Archives for: May 2008, 08
Accounting Firm Not Held Liable
May 8th, 2008The 7th Circuit Court of Appeals recently rendered a decision which held that an accounting firm would not be held liable for giving an auditing opinion involving a purchaser company shortly before it acquired a dot.com-based business.
Before reviewing the decision itself it is quite interesting to read what the 7th Circuit stated about Trustee suits in general. First, the Court notes that unlike an ongoing business, a Trustee does not have to concern himself about “future relations with suppliers, customers, creditors, and other persons with whom the firm deals ... and by the cost of litigation. [W]hile the management of a going concern has many other duties besides bringing lawsuits, the trustee of a defunct business has little to do besides filing claims.” The Court of Appeals goes on to conclude that Bankruptcy Courts must be diligent to assure that Trustees do not bring frivolous claims and then reminds the Court of their power to sanction Plaintiff Trustees who bring frivolous suits!

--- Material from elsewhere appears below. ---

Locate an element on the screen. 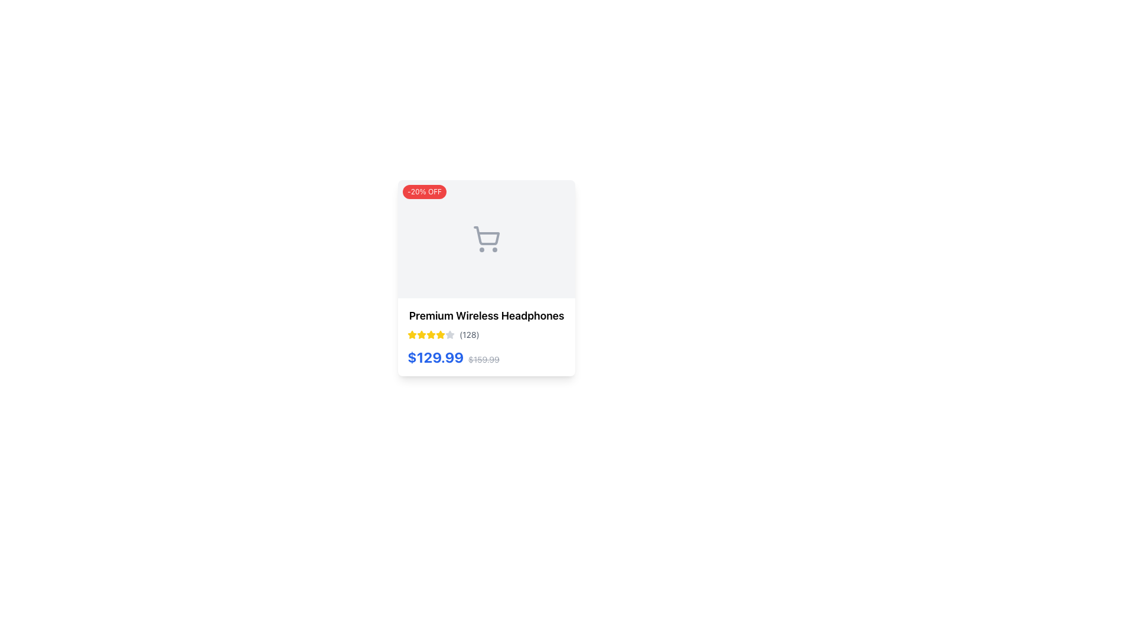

The Court also noted that the damages claimed by the Trustee in his suit was greatly in excess of the amount owed the debtor’s creditors. Thus, the result of a successful suit would be to enrich the debtor’s stockholders. “US web cannot be at once the cause of the bankrutpcy and its principal beneficiary.”
As to the decision to find KPMG not liable for its auditing on the eve of the dot.com stock market debacle, the Court held that the cause of the decline in the value of stock (which was the basis for the damage claim) was market wide and had nothing to do with the audit. The Court also noted that it was not the duty of the auditor to advise on whether the company’s corporate acquisition was a good or bad risk (it turned out badly because of the stock market decline in 2000).